Archive for the ‘Robert Hawkes’ Category

A Life in Five Acts

December 28th, 2015 No comments

Bob: A Life in Five Acts

Postcard design by Bill Lynn

Postcard design by Bill Lynn

Caught BOB: A life in five acts at convergence on 12/11.

I had the chance to read/hear/participate in this script at my good friend Peter Roth’s house on Monday, September 24, 2012. Man, that’s quite a ways back. So, my interest in seeing the play at convergence was heightened, and I was not disappointed.

As Geoffrey Hoffman, director, noted in the program:

“Bob is an everyman and a representative of The American Dream… He is born with nothing and becomes a passionate adventurer—part myth, part reality, and completely legendary.”

Bob is born in the bathroom of a White Castle, so things can only get better right? He wanders the American landscape, exposing the bankrupt culture that we all have come to know and, eh em, love. From museums to rest stops to casinos and un-earned statues; from waif to sexy man to affluent someone-or-other to side-show barker—- Peter Sinn Nachtrieb makes a fillet of the prototypical American soul. Bob is funny, poignant, and sometimes frightening as we stare down the black rabbit hole that is our American existence.

Bob uses one main character and a chorus: a technique in plays that has come around recently from its old Greek days and which remains a highly versatile tool for play constructing and random character deployment. Doug Kusak is great as Bob and is always fun to see at convergence. I was equally happy to see Robert Hawkes and Katie Nabors, who always shines when she’s on stage: from Poor Little Lulu to The Underpants to certain crazy workshops inspired by Conni’s Avant Garde Restaurant with one Jeffrey Frace.

Geoff did a great job of keeping the pace up, the story moving, and discovering innovative uses for the chorus when they were only voices out of the dark… Cool use of multimedia with location projections, as well.


June 22nd, 2009 No comments

I think what I like best about this play (other than the two leading ladies) is the manner in which relationships are distilled to raw absurdity. Melanie Marnich regularly compresses time to generate hysterical representations–sort of like coal being squeezed to present a diamond, or pressing fruit to extract juice. You get the idea.

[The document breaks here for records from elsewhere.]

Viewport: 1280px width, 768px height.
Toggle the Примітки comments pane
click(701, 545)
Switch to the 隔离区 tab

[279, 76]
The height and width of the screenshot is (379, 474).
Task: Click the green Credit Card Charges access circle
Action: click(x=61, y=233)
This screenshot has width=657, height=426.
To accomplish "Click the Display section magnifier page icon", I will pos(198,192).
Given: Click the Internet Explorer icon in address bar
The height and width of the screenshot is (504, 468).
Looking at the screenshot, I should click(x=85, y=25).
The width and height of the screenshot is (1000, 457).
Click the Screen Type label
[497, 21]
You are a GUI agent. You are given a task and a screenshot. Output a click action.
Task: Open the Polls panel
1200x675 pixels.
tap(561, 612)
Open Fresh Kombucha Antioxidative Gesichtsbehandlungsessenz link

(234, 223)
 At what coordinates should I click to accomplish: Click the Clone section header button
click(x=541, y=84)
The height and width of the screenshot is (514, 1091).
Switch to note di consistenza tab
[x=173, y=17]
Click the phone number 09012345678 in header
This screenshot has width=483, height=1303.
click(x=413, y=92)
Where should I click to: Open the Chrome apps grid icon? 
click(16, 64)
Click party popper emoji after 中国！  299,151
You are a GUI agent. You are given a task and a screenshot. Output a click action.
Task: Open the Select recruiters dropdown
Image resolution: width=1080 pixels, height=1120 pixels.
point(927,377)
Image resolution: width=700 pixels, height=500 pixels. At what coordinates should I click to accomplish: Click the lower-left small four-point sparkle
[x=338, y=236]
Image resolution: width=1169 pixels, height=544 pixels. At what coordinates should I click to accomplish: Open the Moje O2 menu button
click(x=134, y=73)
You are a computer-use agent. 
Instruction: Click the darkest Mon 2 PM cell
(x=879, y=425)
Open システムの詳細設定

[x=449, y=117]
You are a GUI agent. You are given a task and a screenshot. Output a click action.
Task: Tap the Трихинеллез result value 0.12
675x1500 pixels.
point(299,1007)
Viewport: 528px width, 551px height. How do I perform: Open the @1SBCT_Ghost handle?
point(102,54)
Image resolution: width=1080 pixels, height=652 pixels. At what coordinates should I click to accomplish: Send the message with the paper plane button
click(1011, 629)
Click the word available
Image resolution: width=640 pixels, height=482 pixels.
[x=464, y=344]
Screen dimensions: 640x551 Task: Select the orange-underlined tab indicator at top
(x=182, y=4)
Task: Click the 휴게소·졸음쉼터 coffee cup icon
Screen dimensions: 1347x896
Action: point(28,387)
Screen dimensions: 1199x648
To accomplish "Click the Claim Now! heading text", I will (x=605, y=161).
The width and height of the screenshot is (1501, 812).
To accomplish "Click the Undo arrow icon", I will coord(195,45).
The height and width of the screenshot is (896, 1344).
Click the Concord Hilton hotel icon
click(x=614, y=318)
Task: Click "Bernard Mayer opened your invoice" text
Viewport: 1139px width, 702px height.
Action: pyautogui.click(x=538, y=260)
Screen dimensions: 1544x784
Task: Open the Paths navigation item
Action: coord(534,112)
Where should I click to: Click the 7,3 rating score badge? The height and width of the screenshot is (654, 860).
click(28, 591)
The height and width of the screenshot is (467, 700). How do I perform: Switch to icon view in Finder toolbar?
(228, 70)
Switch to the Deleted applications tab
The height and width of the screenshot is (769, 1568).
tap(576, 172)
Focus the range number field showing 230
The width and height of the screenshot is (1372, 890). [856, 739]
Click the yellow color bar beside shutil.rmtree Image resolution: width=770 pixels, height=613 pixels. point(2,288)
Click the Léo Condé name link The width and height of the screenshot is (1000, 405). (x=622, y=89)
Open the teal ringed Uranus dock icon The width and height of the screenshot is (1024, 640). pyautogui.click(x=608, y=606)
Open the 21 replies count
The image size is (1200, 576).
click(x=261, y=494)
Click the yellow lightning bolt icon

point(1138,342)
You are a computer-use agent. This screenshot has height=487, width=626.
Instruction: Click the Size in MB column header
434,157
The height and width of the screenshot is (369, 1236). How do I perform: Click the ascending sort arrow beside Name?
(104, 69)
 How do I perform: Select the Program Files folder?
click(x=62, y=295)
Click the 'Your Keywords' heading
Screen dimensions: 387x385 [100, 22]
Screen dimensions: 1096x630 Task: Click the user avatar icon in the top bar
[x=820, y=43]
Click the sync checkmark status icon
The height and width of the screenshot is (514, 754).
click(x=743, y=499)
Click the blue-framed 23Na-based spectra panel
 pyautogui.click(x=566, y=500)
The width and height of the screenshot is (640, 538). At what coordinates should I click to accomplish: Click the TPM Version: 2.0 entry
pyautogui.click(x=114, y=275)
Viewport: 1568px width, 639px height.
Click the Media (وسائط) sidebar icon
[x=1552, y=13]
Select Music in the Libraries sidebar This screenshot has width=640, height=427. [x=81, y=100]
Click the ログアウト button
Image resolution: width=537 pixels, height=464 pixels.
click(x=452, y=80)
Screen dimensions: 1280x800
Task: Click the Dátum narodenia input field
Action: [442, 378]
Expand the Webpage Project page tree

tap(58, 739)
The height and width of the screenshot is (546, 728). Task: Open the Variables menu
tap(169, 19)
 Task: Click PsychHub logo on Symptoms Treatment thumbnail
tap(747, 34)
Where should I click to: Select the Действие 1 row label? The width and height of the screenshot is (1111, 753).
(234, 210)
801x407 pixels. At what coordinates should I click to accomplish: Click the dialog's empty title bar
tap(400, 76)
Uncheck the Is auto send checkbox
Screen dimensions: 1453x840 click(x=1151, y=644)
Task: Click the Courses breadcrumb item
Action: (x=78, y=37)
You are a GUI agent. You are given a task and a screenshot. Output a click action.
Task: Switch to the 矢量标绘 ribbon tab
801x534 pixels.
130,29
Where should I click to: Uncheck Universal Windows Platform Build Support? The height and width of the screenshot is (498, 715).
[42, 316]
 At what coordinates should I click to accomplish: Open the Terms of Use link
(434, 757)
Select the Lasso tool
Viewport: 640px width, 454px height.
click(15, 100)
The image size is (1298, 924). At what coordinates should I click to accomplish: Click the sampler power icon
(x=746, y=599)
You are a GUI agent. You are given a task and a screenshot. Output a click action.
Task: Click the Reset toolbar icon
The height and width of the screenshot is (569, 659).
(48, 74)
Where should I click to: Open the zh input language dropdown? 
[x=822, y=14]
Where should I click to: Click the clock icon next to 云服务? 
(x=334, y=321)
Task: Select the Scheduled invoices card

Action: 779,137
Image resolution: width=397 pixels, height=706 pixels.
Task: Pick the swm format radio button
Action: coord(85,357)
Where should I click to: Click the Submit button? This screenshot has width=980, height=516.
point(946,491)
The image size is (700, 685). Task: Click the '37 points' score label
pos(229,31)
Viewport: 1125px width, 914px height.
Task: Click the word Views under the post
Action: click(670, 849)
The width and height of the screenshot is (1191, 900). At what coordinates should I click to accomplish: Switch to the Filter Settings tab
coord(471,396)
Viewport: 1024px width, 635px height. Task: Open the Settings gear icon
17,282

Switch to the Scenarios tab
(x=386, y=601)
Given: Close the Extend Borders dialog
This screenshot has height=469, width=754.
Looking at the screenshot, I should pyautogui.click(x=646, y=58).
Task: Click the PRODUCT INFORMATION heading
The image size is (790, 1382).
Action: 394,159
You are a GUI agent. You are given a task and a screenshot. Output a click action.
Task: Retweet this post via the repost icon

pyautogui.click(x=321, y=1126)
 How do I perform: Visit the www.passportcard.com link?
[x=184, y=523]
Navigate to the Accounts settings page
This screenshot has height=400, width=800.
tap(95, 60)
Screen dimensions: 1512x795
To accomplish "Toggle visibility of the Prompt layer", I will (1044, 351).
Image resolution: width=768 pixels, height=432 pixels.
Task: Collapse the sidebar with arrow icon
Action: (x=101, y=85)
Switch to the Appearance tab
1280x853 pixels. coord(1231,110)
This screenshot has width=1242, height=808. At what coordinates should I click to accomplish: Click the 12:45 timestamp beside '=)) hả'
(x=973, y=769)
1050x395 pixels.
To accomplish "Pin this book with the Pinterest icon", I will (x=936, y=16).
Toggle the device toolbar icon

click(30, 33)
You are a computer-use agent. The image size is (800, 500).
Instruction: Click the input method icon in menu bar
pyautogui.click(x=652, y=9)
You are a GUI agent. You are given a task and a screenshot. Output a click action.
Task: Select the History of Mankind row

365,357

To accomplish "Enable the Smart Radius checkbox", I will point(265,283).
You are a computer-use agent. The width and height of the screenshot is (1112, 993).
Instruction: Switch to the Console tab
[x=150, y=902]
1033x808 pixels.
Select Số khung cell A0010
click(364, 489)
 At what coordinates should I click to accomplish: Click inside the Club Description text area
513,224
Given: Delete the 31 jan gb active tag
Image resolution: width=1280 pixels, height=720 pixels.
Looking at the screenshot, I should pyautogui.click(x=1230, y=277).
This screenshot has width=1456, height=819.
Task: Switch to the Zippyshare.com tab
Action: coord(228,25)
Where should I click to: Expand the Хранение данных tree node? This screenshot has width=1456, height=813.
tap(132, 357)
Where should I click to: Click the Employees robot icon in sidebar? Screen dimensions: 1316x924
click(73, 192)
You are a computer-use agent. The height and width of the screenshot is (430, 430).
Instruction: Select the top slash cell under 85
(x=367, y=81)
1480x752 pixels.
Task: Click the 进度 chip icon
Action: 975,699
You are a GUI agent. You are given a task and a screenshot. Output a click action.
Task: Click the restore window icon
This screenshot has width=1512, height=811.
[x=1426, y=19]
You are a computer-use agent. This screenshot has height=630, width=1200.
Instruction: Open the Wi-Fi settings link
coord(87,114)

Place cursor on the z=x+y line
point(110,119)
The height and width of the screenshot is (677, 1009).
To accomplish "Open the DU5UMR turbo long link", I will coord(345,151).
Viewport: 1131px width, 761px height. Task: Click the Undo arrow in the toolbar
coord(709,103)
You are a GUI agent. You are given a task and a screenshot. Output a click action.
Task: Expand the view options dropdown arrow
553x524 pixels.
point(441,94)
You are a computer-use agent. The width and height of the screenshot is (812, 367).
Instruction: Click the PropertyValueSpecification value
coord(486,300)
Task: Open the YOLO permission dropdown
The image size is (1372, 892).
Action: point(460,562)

Two plates (as in tectonics) meet in Quake

Two plates (as in tectonics) meet in Quake

Laurel Johnson is the big hit in this one (no surprise here) as That Woman: a hip-slappin’ hottie who can out-philosophize you, out fuck you, and then kill you when she’s wrung you out. Lucy (Erin Scerbak) is the naïve vixen screwing her way across the country looking for Mr. Goodbar, culminating in her own brutal run in with a predictably brutal grease-monkey (Tom Kondilas) who excels at playing casually aggressive male characters.

I’d like to say that this play did something for me, other than the scintillation occasioned by various physical antics—that and the very funny comedic moments from both Christian Prentice and Stuart Hoffman as the various Mr. Goodbar candidates adopted by Lucy in her travels. But it really didn’t.

I mean, don’t get me wrong, it was funny and there were some very good theatrical moments that Arthur Grothe managed very well (I especially liked getting a drill thrust toward my face—if you like that sort of thing sit in the front row, stage left). But Marnich’s piece was only good for breadth, not depth and it was never clear to me that Lucy’s ‘big love’ was anything more than an onanistic quest that barely did more than disregard all the Goodbars.

The most compelling moment is the late meeting between Lucy and That Woman, where That Woman poignantly reflects on what she sacrificed in settling down—a theme with which I have become all-too-familiar lately. It is the one moment of true, possible connection in the piece and one that Lucy rejects (does she reject her ‘big love?’). Unfortunately, I’m not entirely convinced that Lucy understands the choice, so its impact is undermined as she wanders into the Pacific in her blithering naivety.

Overall, I enjoyed the play, but mostly for its episodic nature and the fact that I love convergence and love seeing these people engaged in ‘play making.’